### [Goal of the exercise]
Without including any pictures, retype exactly the lines from the top of the records through the line containing "You are a computer-use agent. This", that final line included.

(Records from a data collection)
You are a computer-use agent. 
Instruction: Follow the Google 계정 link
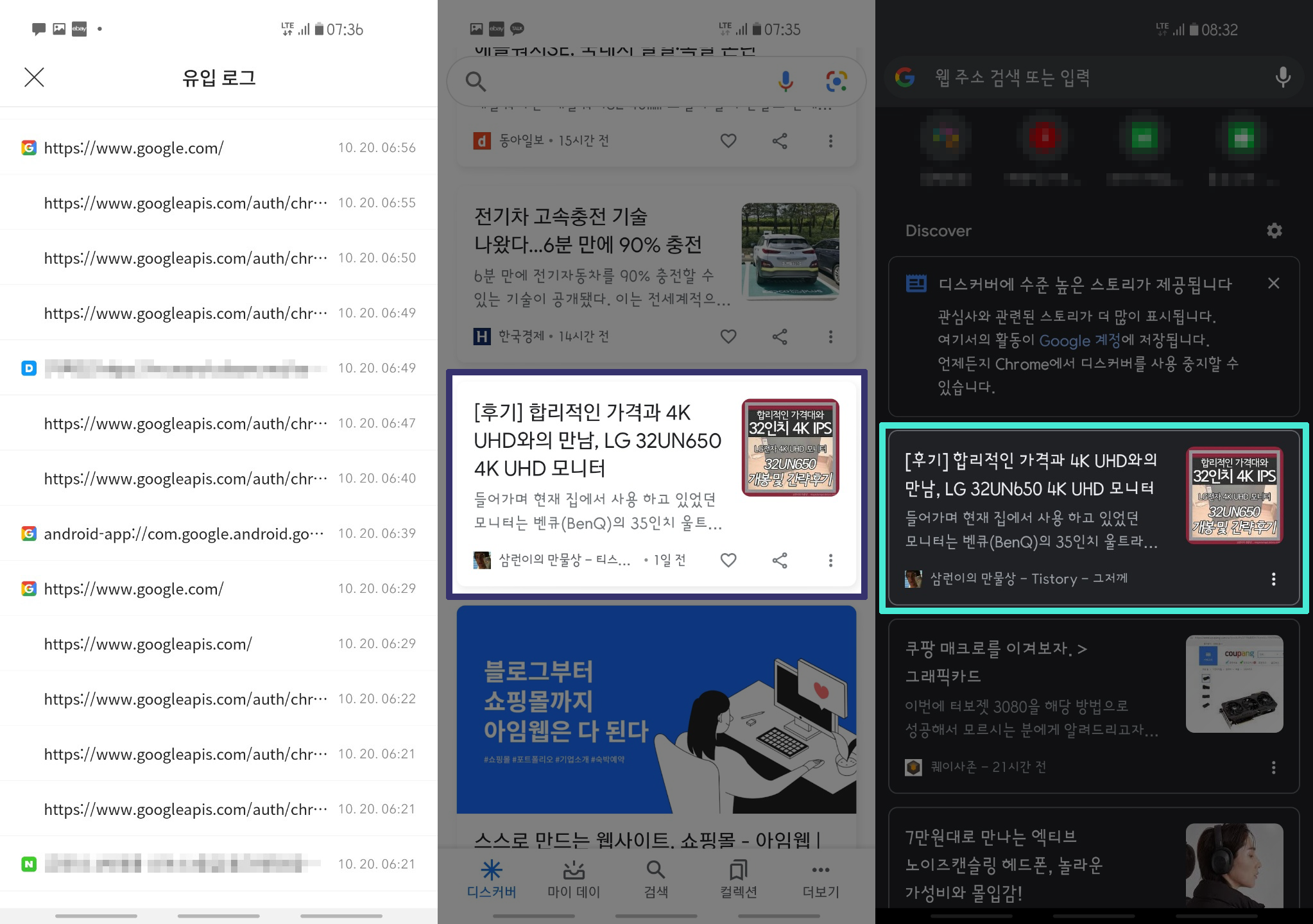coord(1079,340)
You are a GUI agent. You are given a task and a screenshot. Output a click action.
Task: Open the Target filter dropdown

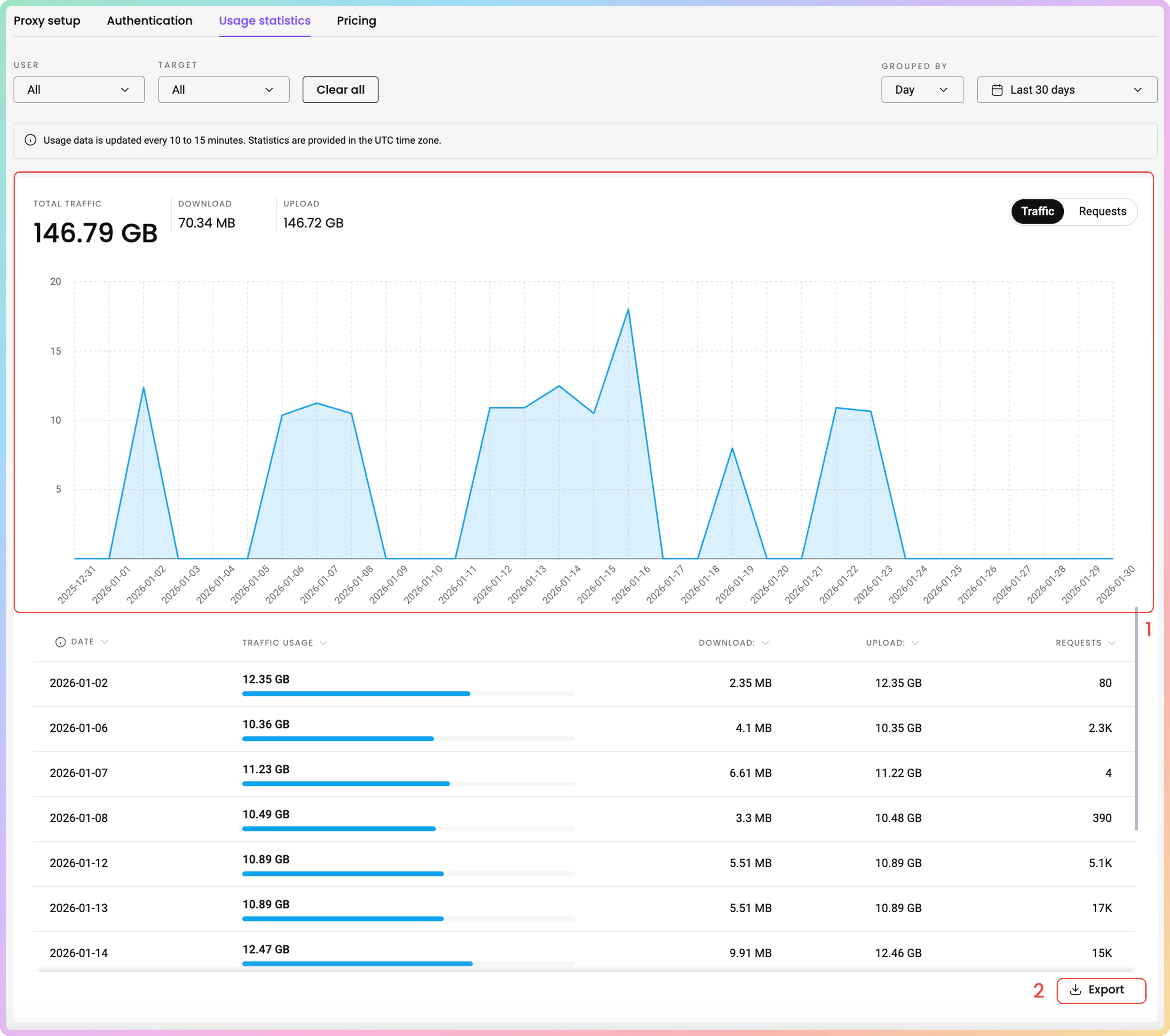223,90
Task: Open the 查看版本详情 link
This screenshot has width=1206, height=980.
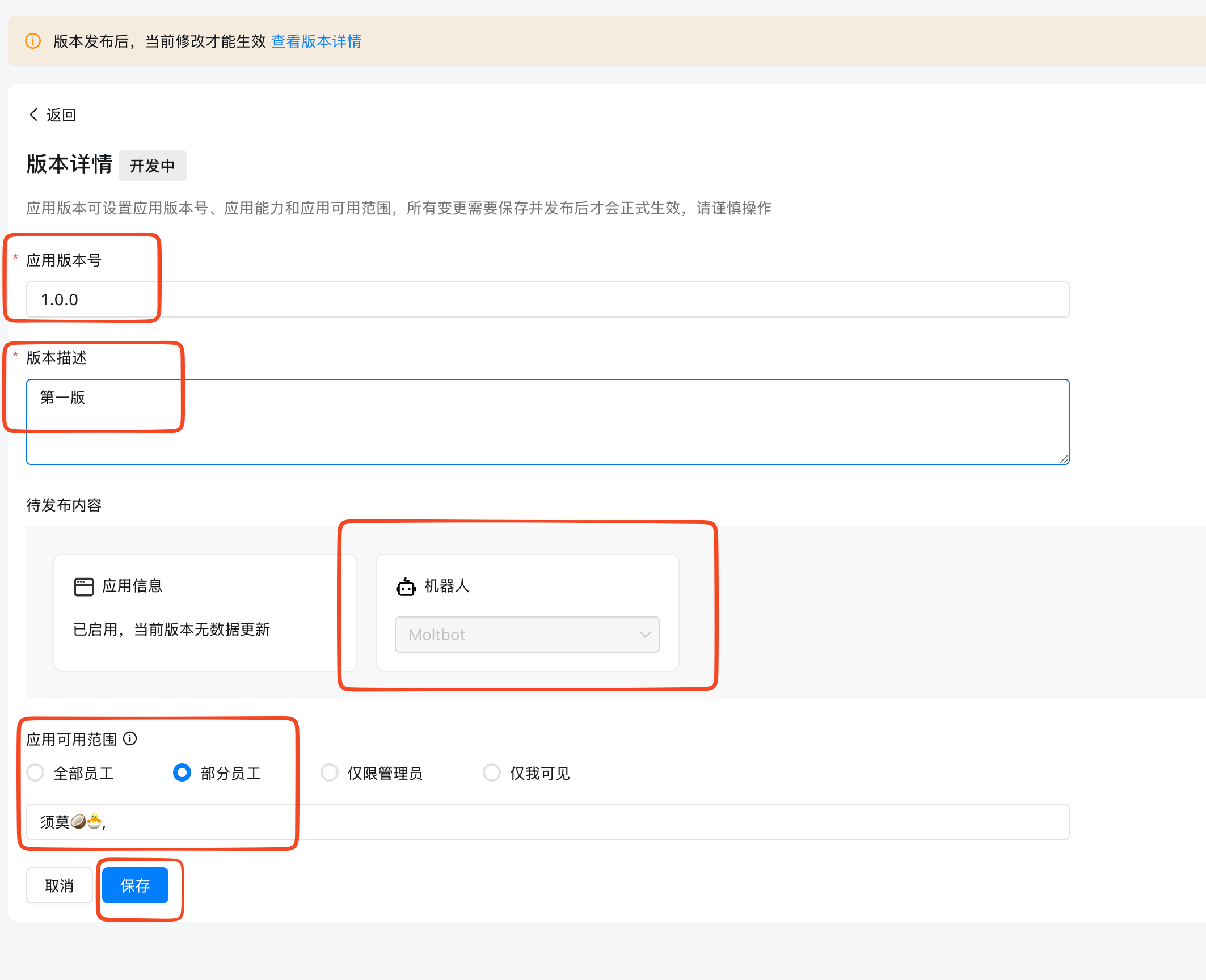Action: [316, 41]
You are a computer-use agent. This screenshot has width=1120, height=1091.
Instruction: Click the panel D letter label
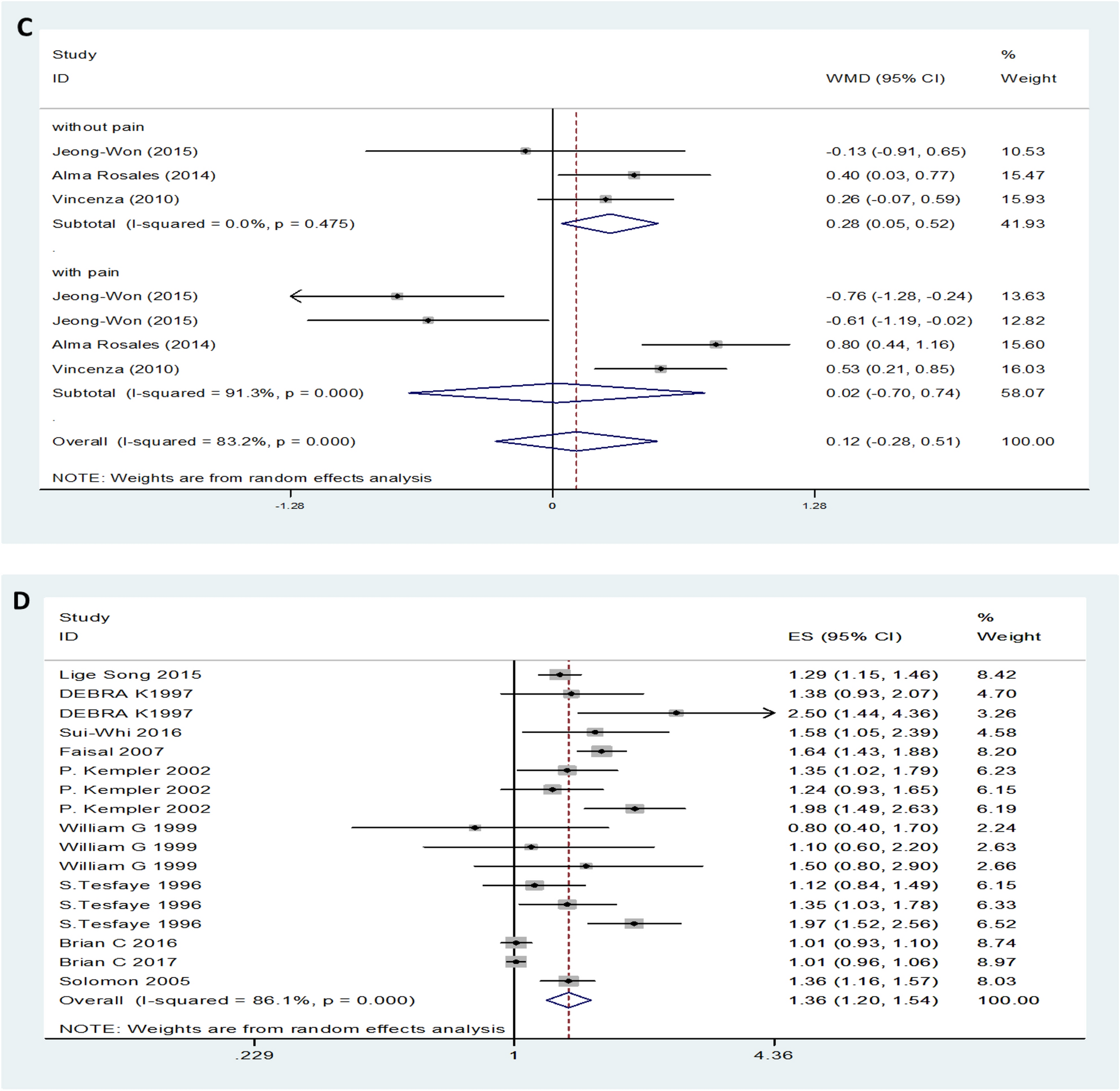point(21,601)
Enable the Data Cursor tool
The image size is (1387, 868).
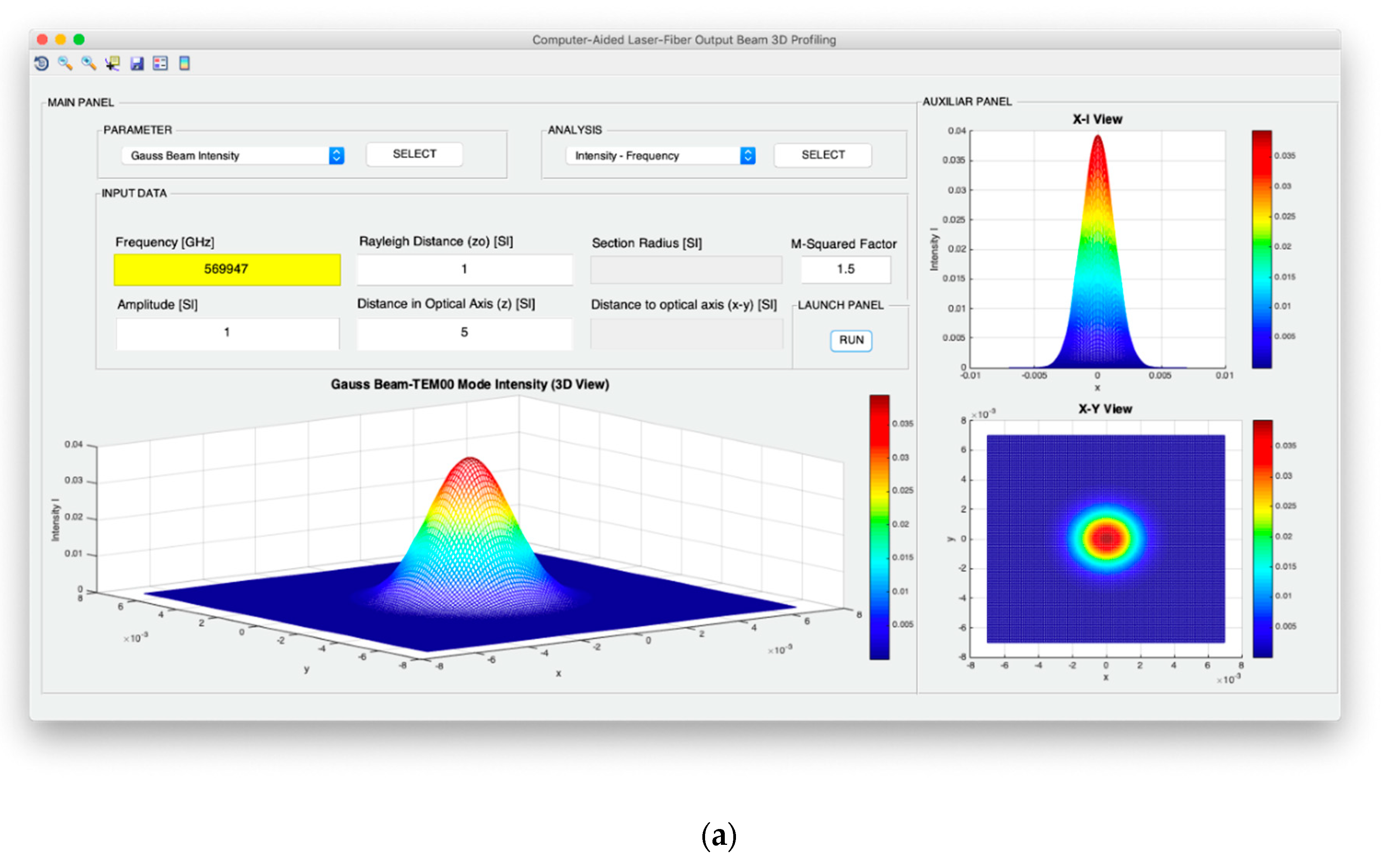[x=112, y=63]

### [Solution]
You are a computer-use agent. 
Instruction: Follow the Google 계정 link
coord(1079,340)
You are a GUI agent. You are given a task and a screenshot. Output a click action.
Task: Open the Target filter dropdown

223,90
Task: Open the 查看版本详情 link
This screenshot has width=1206, height=980.
Action: [316, 41]
You are a computer-use agent. This screenshot has width=1120, height=1091.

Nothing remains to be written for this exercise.